◆ ACTION ITEM:
Retype, exactly as they appear below, the lines between the line holding "名片 (46, 286)" and the line holding "信用卡負債整合 安全預借現金的方法 (128, 1116)", both ends included.

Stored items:
*** Block opens ***
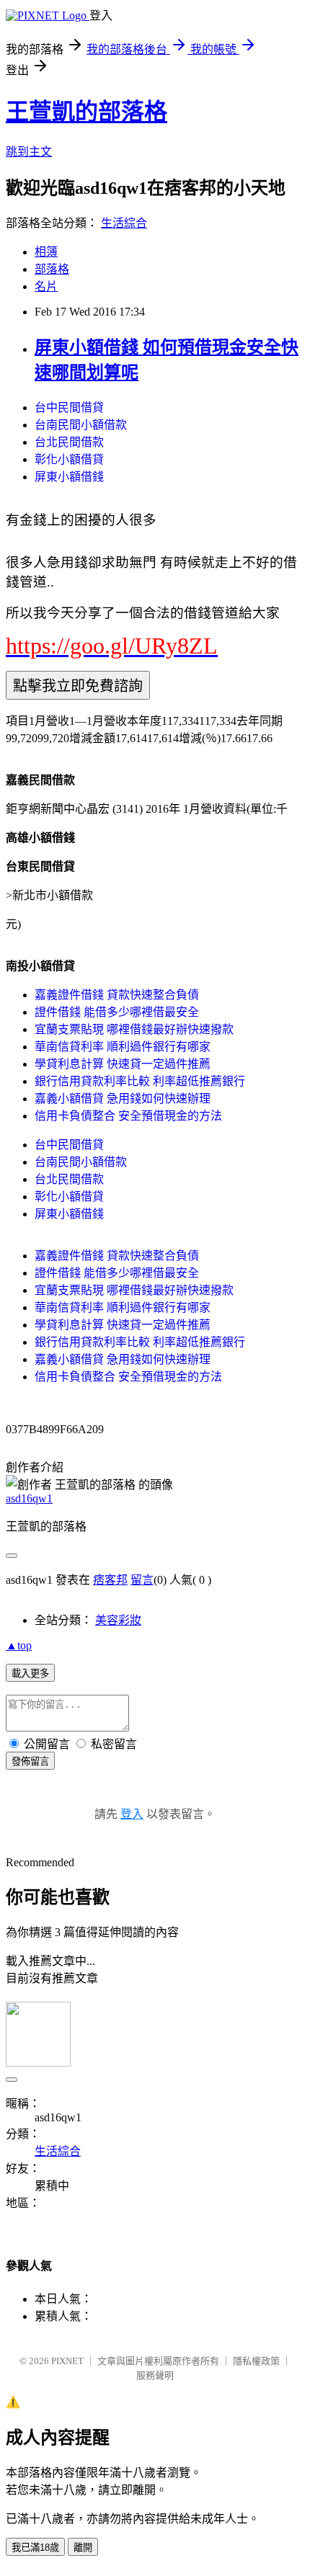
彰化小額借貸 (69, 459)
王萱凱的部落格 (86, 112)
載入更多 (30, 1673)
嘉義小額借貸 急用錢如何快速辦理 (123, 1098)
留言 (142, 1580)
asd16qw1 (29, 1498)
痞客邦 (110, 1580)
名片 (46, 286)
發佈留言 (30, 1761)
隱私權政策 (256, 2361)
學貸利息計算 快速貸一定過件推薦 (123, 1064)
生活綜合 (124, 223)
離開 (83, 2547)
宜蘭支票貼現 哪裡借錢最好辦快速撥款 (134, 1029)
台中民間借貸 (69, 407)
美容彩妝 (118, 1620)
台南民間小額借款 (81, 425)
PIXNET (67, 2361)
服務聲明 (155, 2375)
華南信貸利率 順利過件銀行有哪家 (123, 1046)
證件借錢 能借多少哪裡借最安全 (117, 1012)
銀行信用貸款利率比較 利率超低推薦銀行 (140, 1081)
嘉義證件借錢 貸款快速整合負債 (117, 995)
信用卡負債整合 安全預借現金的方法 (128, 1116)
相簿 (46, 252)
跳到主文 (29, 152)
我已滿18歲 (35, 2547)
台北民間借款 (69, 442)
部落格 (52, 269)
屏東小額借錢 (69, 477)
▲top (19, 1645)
*** Block closes ***
*** Block opens ***
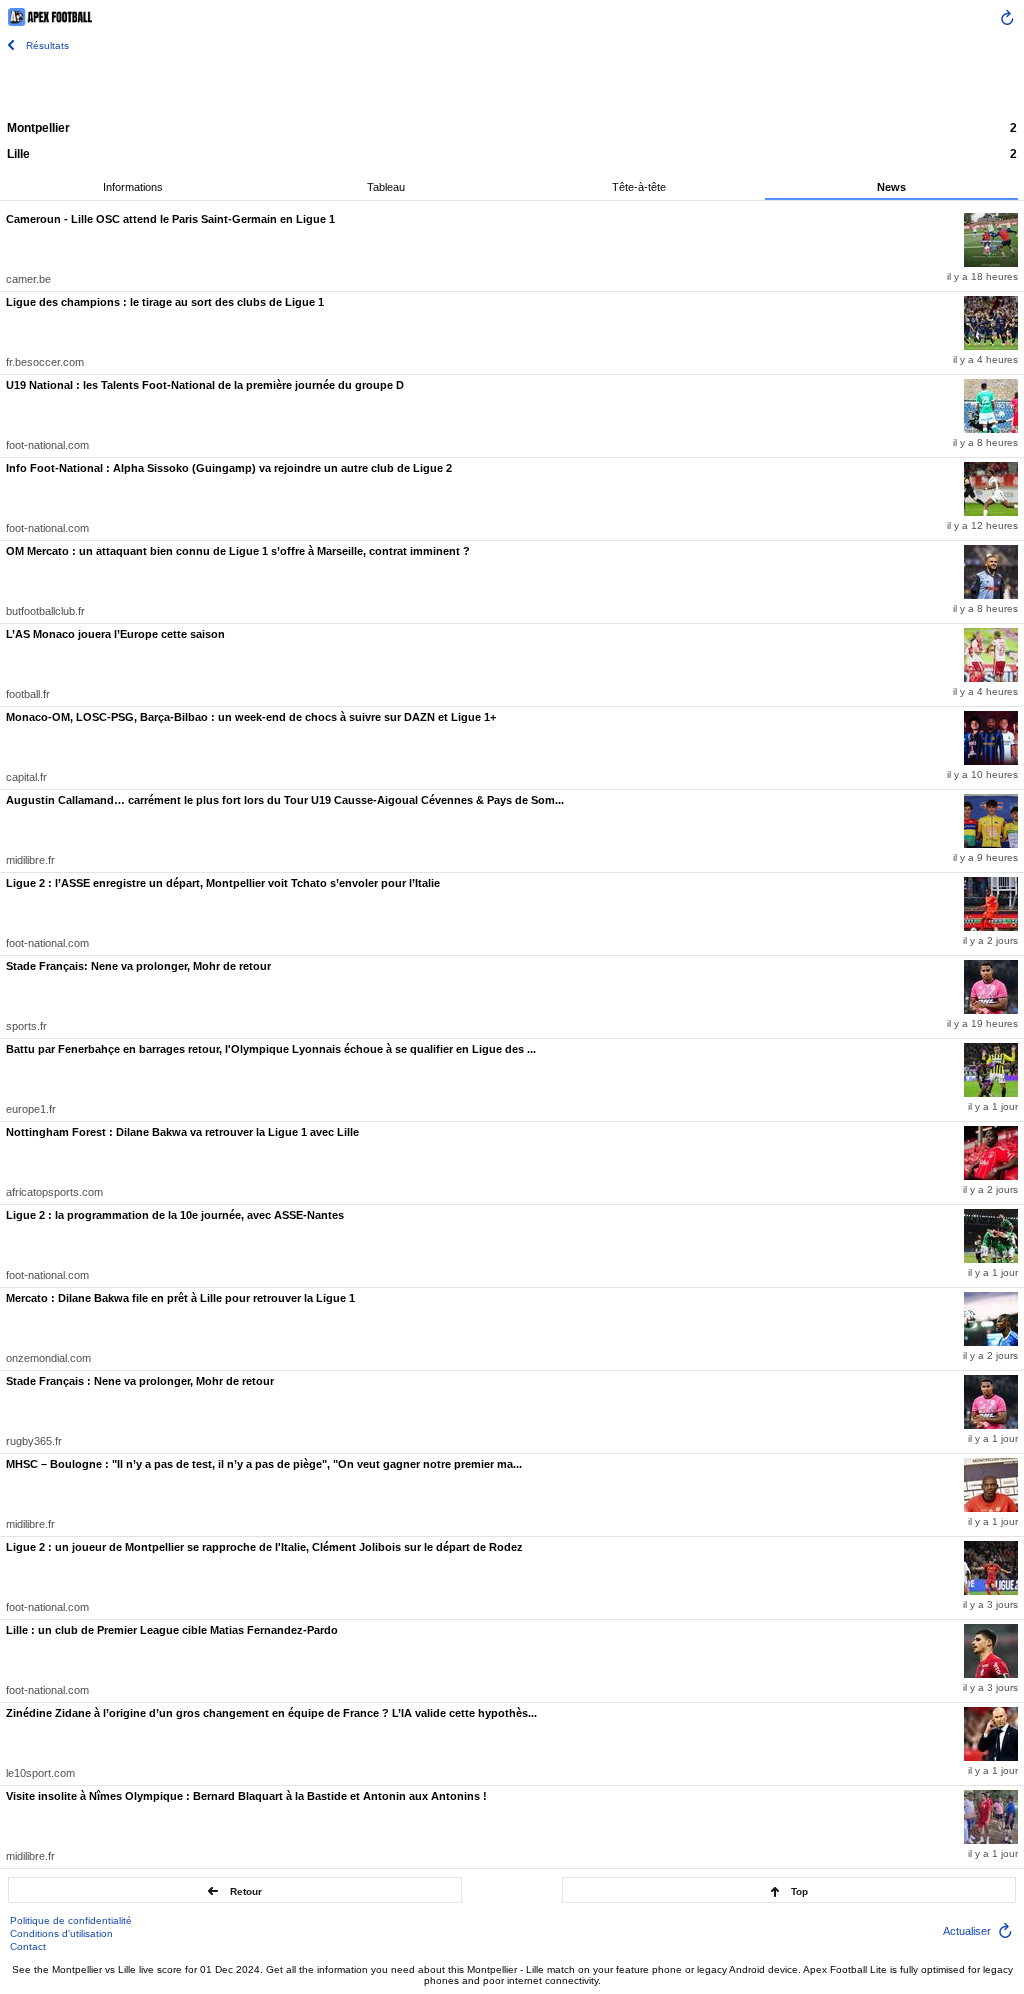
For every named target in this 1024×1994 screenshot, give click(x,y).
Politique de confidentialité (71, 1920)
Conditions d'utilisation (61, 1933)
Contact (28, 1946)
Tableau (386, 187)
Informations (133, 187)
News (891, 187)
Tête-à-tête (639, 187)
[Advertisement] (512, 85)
*** Block closes ***
*** Block opens ***
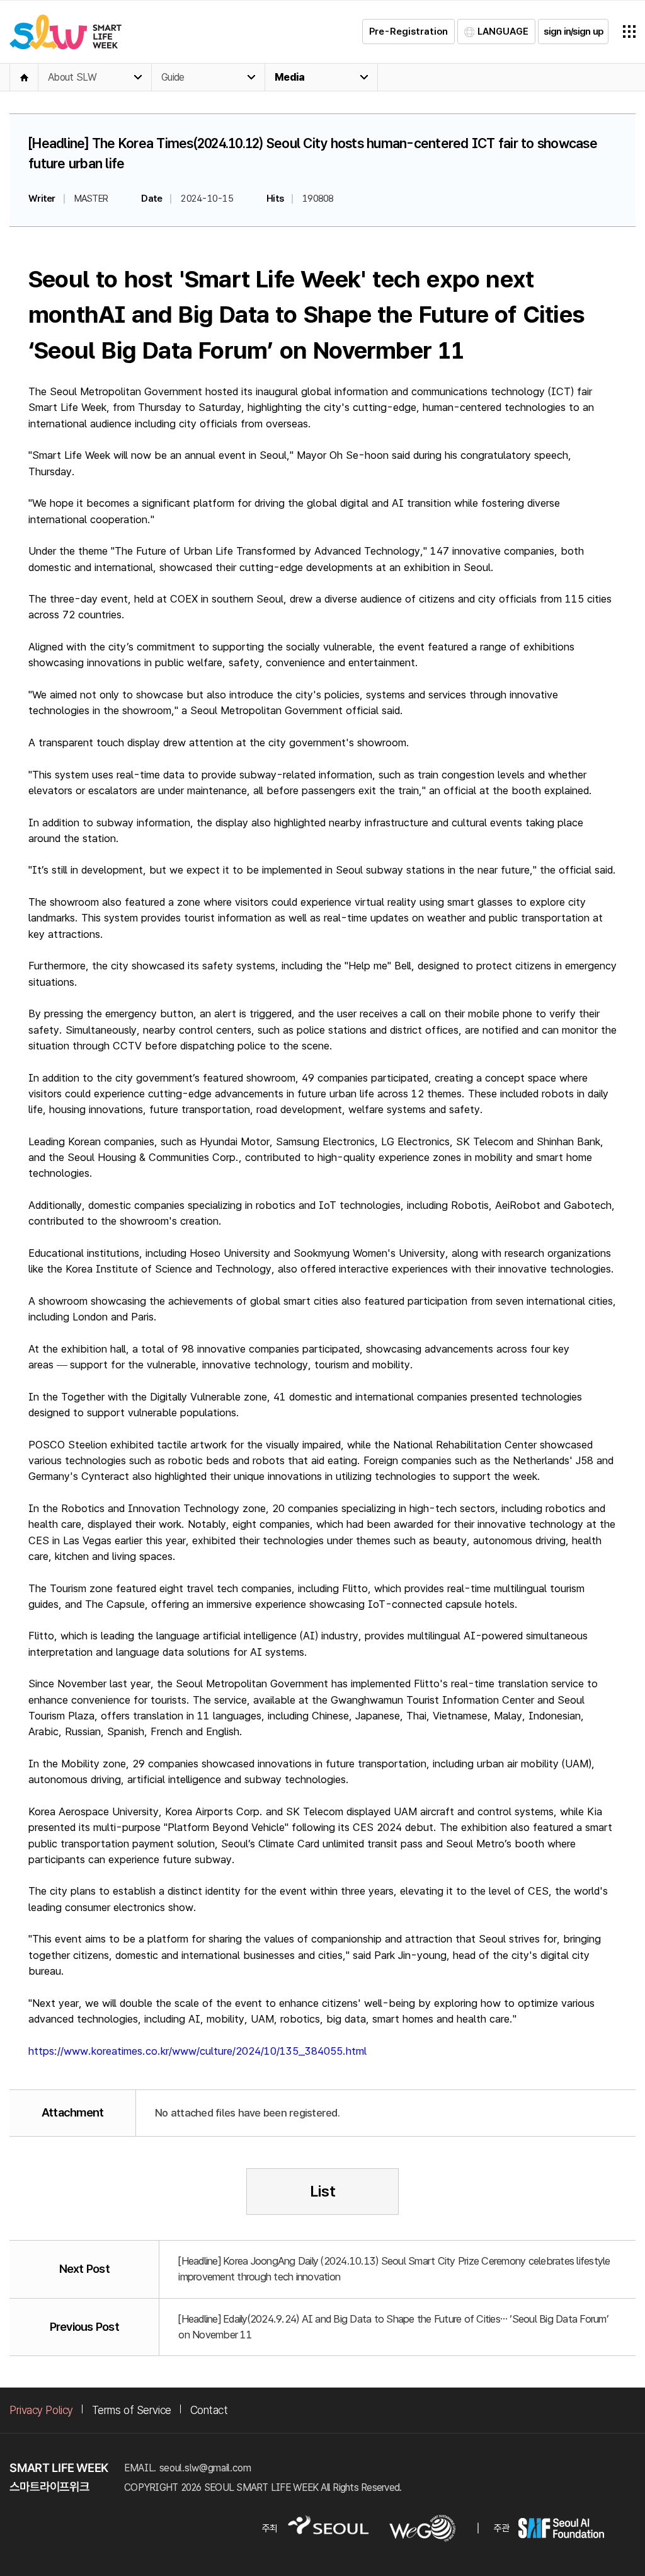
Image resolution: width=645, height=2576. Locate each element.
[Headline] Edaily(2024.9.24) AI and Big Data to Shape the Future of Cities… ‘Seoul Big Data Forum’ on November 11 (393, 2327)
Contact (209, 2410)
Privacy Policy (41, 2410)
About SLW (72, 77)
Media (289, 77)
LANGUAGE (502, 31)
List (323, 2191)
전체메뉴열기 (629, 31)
*** Block closes ***
◆ RESULT:
名片 (46, 286)
發佈留言 (30, 1761)
隱私權政策 (256, 2361)
學貸利息計算 快速貸一定過件推薦 (123, 1064)
生活綜合 (124, 223)
離開 (83, 2547)
宜蘭支票貼現 哪裡借錢最好辦快速撥款 (134, 1029)
台中民間借貸 (69, 407)
美容彩妝 (118, 1620)
台南民間小額借款 (81, 425)
PIXNET (67, 2361)
服務聲明 (155, 2375)
華南信貸利率 順利過件銀行有哪家 (123, 1046)
證件借錢 能借多少哪裡借最安全 (117, 1012)
銀行信用貸款利率比較 利率超低推薦銀行 (140, 1081)
嘉義證件借錢 貸款快速整合負債 (117, 995)
信用卡負債整合 安全預借現金的方法 (128, 1116)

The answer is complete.